> **Task details**: Write out the whole listing again, exactly as given.
= Beginning of Section =
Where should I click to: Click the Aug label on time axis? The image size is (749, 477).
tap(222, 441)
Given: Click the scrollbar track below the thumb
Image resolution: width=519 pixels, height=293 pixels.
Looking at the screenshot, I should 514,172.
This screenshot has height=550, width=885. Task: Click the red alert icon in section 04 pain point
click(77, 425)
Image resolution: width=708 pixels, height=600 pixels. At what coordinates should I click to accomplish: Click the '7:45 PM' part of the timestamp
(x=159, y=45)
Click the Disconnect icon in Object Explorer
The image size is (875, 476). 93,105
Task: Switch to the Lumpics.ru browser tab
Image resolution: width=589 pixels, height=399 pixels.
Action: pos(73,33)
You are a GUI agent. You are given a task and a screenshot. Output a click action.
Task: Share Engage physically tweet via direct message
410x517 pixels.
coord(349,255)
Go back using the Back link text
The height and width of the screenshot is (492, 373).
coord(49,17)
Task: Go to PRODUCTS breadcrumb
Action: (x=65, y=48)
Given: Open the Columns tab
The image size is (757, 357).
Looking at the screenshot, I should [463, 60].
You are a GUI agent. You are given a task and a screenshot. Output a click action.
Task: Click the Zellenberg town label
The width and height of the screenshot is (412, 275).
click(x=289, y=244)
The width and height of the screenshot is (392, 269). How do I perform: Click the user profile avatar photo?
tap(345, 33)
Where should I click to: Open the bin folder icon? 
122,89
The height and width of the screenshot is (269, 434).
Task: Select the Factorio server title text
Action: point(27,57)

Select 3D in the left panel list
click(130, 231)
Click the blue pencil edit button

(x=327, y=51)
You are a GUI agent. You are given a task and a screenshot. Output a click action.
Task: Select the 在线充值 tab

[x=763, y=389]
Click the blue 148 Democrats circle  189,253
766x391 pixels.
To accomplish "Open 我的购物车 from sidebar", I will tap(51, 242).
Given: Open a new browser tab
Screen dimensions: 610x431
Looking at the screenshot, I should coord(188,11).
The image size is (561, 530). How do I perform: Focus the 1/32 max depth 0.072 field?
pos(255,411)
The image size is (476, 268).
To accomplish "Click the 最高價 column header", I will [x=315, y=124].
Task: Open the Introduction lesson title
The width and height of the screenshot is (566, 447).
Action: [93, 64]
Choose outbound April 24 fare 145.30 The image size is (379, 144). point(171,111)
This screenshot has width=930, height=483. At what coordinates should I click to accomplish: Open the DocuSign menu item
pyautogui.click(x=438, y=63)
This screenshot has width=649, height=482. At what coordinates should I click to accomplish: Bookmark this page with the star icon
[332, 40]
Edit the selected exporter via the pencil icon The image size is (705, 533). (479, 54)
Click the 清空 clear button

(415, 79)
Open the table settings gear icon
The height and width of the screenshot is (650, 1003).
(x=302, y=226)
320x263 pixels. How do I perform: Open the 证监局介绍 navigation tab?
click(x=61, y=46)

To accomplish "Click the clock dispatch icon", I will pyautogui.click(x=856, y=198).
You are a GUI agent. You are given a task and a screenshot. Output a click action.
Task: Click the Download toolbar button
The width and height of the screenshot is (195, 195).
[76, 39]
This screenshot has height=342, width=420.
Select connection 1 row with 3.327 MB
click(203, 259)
= End of Section =
> **Response to this task**:
Where should I click to: Click the Aug label on time axis? The image size is (749, 477).
tap(222, 441)
Given: Click the scrollbar track below the thumb
Image resolution: width=519 pixels, height=293 pixels.
Looking at the screenshot, I should 514,172.
This screenshot has height=550, width=885. Task: Click the red alert icon in section 04 pain point
click(77, 425)
Image resolution: width=708 pixels, height=600 pixels. At what coordinates should I click to accomplish: Click the '7:45 PM' part of the timestamp
(x=159, y=45)
Click the Disconnect icon in Object Explorer
The image size is (875, 476). 93,105
Task: Switch to the Lumpics.ru browser tab
Image resolution: width=589 pixels, height=399 pixels.
Action: pos(73,33)
You are a GUI agent. You are given a task and a screenshot. Output a click action.
Task: Share Engage physically tweet via direct message
410x517 pixels.
coord(349,255)
Go back using the Back link text
The height and width of the screenshot is (492, 373).
coord(49,17)
Task: Go to PRODUCTS breadcrumb
Action: (x=65, y=48)
Given: Open the Columns tab
The image size is (757, 357).
Looking at the screenshot, I should [463, 60].
You are a GUI agent. You are given a task and a screenshot. Output a click action.
Task: Click the Zellenberg town label
The width and height of the screenshot is (412, 275).
click(x=289, y=244)
The width and height of the screenshot is (392, 269). How do I perform: Click the user profile avatar photo?
tap(345, 33)
Where should I click to: Open the bin folder icon? 
122,89
The height and width of the screenshot is (269, 434).
Task: Select the Factorio server title text
Action: point(27,57)

Select 3D in the left panel list
click(130, 231)
Click the blue pencil edit button

(x=327, y=51)
You are a GUI agent. You are given a task and a screenshot. Output a click action.
Task: Select the 在线充值 tab

[x=763, y=389]
Click the blue 148 Democrats circle  189,253
766x391 pixels.
To accomplish "Open 我的购物车 from sidebar", I will tap(51, 242).
Given: Open a new browser tab
Screen dimensions: 610x431
Looking at the screenshot, I should coord(188,11).
The image size is (561, 530). How do I perform: Focus the 1/32 max depth 0.072 field?
pos(255,411)
The image size is (476, 268).
To accomplish "Click the 最高價 column header", I will [x=315, y=124].
Task: Open the Introduction lesson title
The width and height of the screenshot is (566, 447).
Action: [93, 64]
Choose outbound April 24 fare 145.30 The image size is (379, 144). point(171,111)
This screenshot has width=930, height=483. At what coordinates should I click to accomplish: Open the DocuSign menu item
pyautogui.click(x=438, y=63)
This screenshot has width=649, height=482. At what coordinates should I click to accomplish: Bookmark this page with the star icon
[332, 40]
Edit the selected exporter via the pencil icon The image size is (705, 533). (479, 54)
Click the 清空 clear button

(415, 79)
Open the table settings gear icon
The height and width of the screenshot is (650, 1003).
(x=302, y=226)
320x263 pixels. How do I perform: Open the 证监局介绍 navigation tab?
click(x=61, y=46)

To accomplish "Click the clock dispatch icon", I will pyautogui.click(x=856, y=198).
You are a GUI agent. You are given a task and a screenshot. Output a click action.
Task: Click the Download toolbar button
The width and height of the screenshot is (195, 195).
[76, 39]
This screenshot has height=342, width=420.
Select connection 1 row with 3.327 MB
click(203, 259)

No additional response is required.